ASSIGNED TASK:
Return the data below unchanged. Drop any pictures.

Stored data
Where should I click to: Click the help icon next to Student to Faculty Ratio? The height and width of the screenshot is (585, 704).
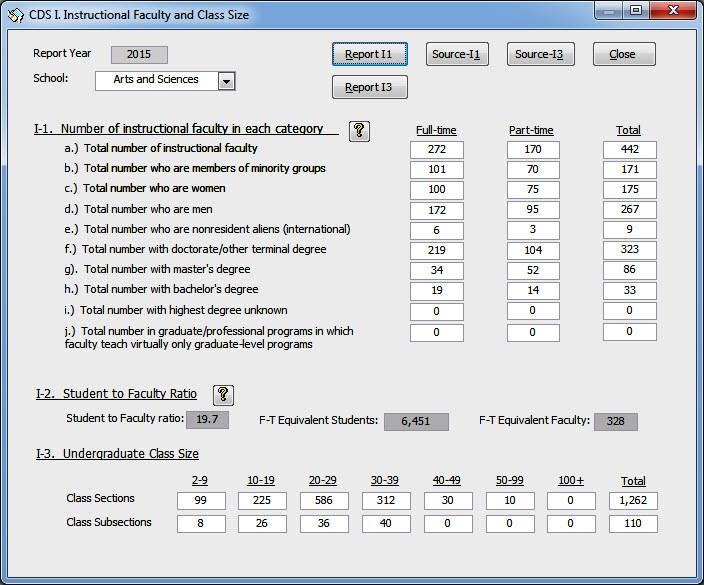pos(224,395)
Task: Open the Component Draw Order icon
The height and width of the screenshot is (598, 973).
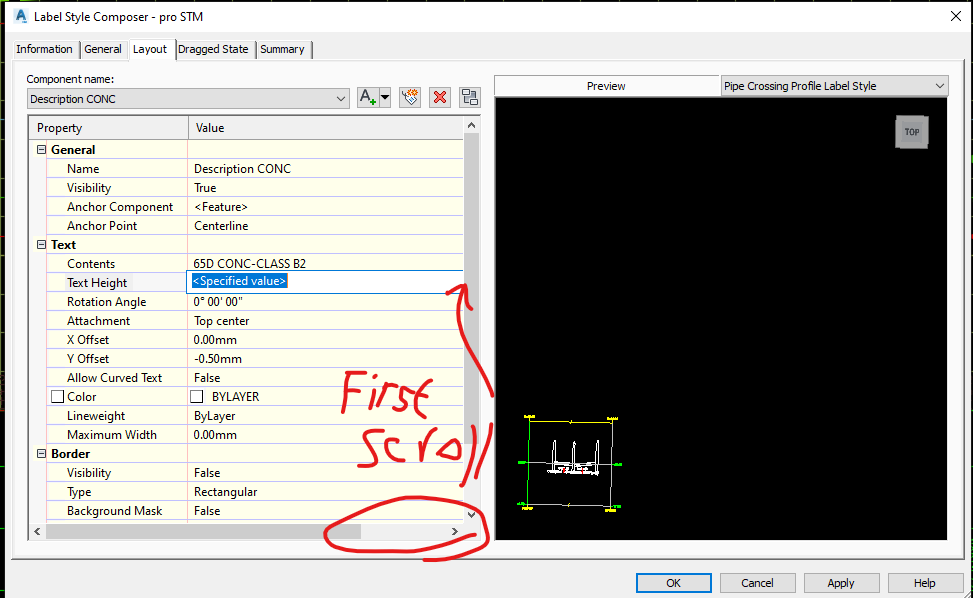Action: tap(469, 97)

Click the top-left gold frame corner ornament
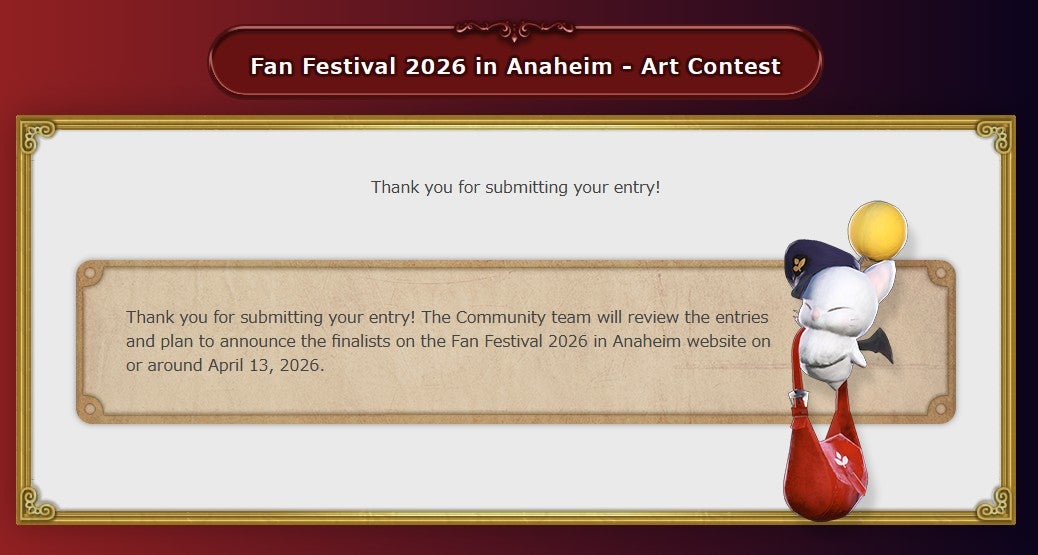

WRITTEN REPLY:
Where should I click to: Click the help icon next to Student to Faculty Ratio? The height and width of the screenshot is (585, 704).
pos(224,395)
Task: Open the Component Draw Order icon
The height and width of the screenshot is (598, 973).
Action: tap(469, 97)

Click the top-left gold frame corner ornament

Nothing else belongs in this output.